TCGETS is defined to 0x5401 in <asm-generic/ioctl.h> which does not conflict.
(In reply to Andreas Schwab from comment #9) > TCGETS is defined to 0x5401 in <asm-generic/ioctl.h> which does not conflict. Sorry, I must have confused TCGETS with TCSETS.
> But if that is so, then it also means that return 1 in case of EIO is also > safe, because we just established that no other subsystem would reuse this > specific ioctl number anyway, and hence no confusion is possible. The kernel has already demonstrated that they're willing to make a device return a non-ENOTTY error code for ioctl numbers wildly outside of its own ioctl number range: the very example we're talking about, hung up ttys. Being that they were this sloppy with hung up ttys, to make them EIO for *any ioctl number* rather than just tty ones, I find it completely implausible to believe they won't do the same thing in the future for other device types in a "defunct" state of some sort. I would even be rather surprised if they're not already doing it somewhere. Does anyone want to do the research to establish that they're not? In the absence of evidence, the default assumption should be that they are. > (oh, and i also think musl should be changed to reuse the same ioctl for > detecting ttys as glibc, because asking kernel devs to never reuse the > numeric value of TCGETS on any other subsystem is a much simpler request than > asking it to avoid assignment of two ioctl codes. When the choice was originally made, it was based on a misunderstanding (same one in this thread, probably based on old strace(1) output) that TCGETS overlaps with an OSS MIDI ioctl number. However, I don't see any strong reason to change it. The 't' ioctl block is reserved for tty use and is not intended to be assigned to anything else; OSS using it was a legacy consideration that came from old non-Linux stuff. Adding new collisions would face backlash as "breaking userspace". The much higher risk is the above: devices just making a default response to *all* ioctl numbers, even ones not in their own ranges. And to this, either approach is equally susceptible. Ideally Linux would prevent this at a higher layer before passing the ioctl to the device backend, returning -ENOTTY if the ioctl type doesn't match the device class.
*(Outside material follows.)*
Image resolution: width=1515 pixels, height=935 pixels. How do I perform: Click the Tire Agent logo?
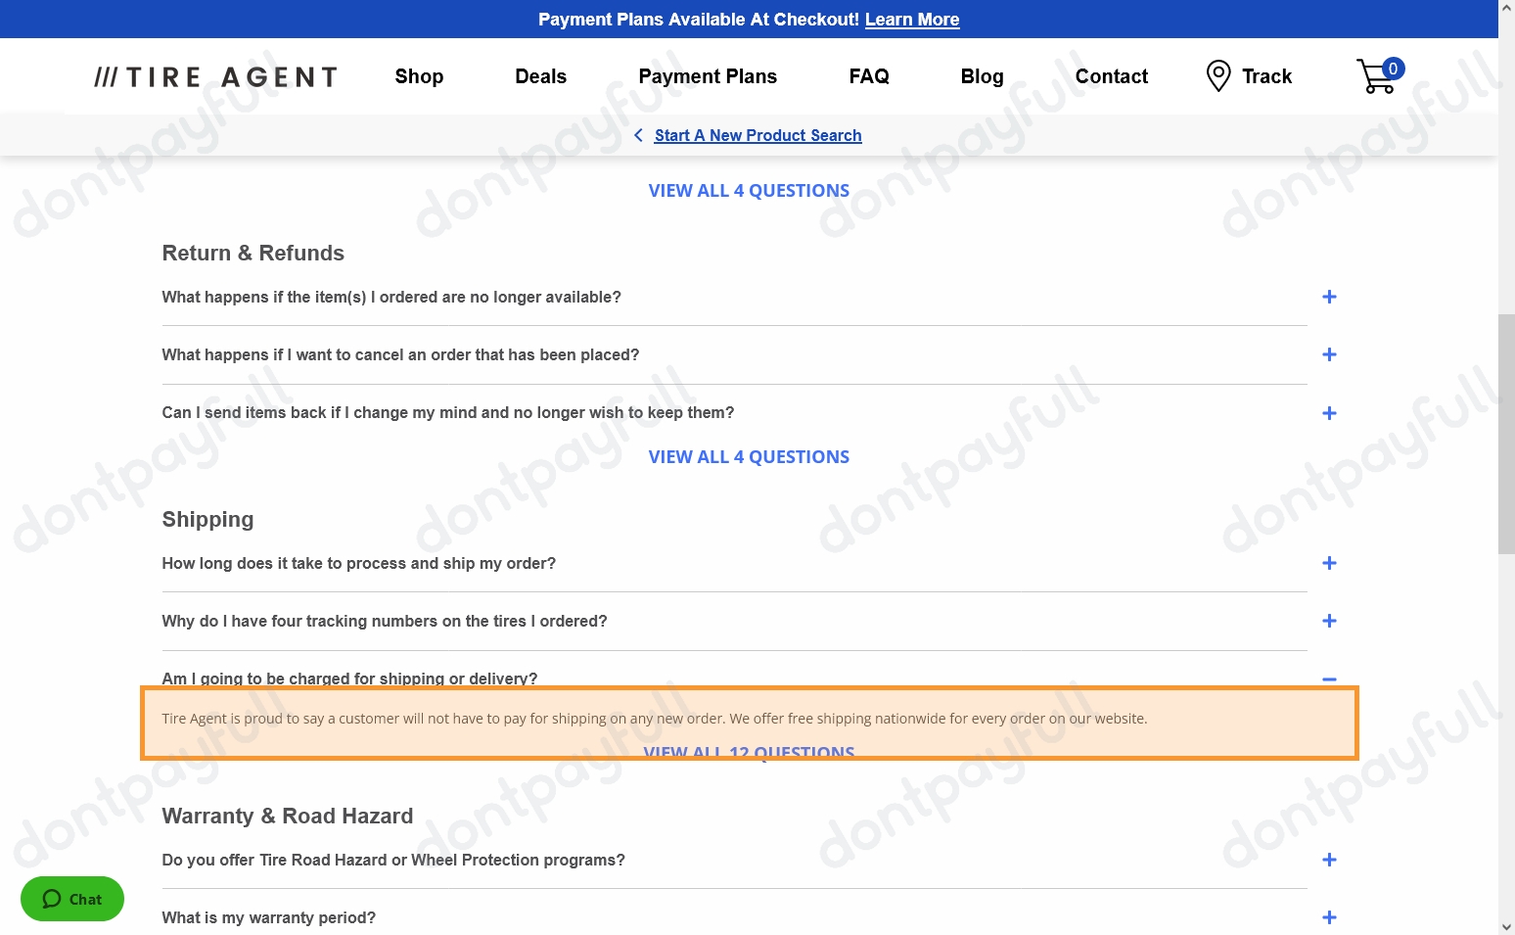(x=214, y=76)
The only way I can see it being safe to conclude from EIO that the device is a tty is if (1) research determines that no existing drivers return -EIO for ioctls outside their own ranges, and (2) the kernel adds a safeguard so that non-tty drivers never see tty ioctls, so that there's no risk of this invariant suddenly being violated by a sloppy future driver.
The value of TCGETS differs widely between architectures, but none of them conflict with other current uses AFAICS.